• _REQUIREMENT A_
In the article on England's World Cup exit, what word does it say Thomas Tuchel would probably use for the Scottish reaction?

• _DOCUMENT PASSAGE_
-=-=-=-=-
Rio Ngumoha might travel to Qatar in November for the U17 World Cup (Credits: Imago Images)
England’s stunning World Cup exit at the hands of Argentina has triggered a full-blown feeding frenzy south of the border, and Scotland is watching with considerable relish.
Thomas Tuchel would probably call the collective Scottish reaction schadenfreude, a word he knows well from his homeland.
The sheer savagery of the backlash to England’s World Cup exit against Argentina has been, through Scottish eyes at least, truly something to behold.
Having feared the worst for so long, Scotland ultimately dodged its own armageddon, or more accurately, kicked it down the road for the time being.
The biggest irony is that Tuchel adopted the same caution-at-all-costs approach that brought Steve Clarke’s World Cup campaign to such a disappointing and costly anti-climax.
Much like Clarke, Tuchel promised a more emboldened version of his team after a succession of close but no cigar moments under Gareth Southgate.
-=-=-=-=-
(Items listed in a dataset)
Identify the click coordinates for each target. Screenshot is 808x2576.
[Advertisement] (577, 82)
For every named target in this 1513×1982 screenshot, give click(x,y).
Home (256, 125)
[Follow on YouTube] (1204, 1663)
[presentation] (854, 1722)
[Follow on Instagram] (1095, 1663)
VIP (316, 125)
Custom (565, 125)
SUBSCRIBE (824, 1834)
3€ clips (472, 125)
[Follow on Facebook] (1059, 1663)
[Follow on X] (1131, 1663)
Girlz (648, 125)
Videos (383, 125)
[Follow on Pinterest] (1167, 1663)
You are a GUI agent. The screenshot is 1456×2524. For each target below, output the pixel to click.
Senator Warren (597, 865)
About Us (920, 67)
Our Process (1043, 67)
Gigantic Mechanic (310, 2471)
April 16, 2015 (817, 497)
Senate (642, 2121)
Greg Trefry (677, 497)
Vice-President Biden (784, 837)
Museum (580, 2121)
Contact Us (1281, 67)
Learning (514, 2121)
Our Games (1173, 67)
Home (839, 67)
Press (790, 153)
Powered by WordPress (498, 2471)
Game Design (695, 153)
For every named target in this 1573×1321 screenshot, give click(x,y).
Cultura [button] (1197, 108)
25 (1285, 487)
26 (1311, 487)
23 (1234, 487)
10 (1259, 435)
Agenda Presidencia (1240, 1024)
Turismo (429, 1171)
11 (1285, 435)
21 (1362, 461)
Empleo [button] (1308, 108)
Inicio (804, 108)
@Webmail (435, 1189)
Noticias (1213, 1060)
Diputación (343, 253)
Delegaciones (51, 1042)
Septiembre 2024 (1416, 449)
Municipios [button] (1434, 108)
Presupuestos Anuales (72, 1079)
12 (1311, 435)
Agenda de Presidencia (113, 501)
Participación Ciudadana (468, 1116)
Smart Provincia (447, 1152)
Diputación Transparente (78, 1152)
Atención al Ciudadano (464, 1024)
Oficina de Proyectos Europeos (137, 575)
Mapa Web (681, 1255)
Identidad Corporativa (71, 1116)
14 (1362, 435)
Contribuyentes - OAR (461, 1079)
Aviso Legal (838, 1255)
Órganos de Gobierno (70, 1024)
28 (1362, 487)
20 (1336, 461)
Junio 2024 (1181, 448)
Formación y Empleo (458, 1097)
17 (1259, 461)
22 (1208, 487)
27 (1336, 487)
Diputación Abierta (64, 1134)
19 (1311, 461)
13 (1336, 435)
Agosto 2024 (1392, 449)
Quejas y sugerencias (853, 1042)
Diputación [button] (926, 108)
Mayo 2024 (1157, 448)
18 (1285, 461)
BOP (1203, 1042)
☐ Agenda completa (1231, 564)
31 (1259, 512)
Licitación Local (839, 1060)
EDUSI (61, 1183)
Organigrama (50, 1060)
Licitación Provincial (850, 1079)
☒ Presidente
-=-=-=-=-
• _REQUIREMENT B_
Extract every line of the records that contains the string "button", matching case exactly.

• _EXERCISE OUTPUT A_
Schadenfreude.

• _EXERCISE OUTPUT B_
Cultura [button] (1197, 108)
Empleo [button] (1308, 108)
Municipios [button] (1434, 108)
Diputación [button] (926, 108)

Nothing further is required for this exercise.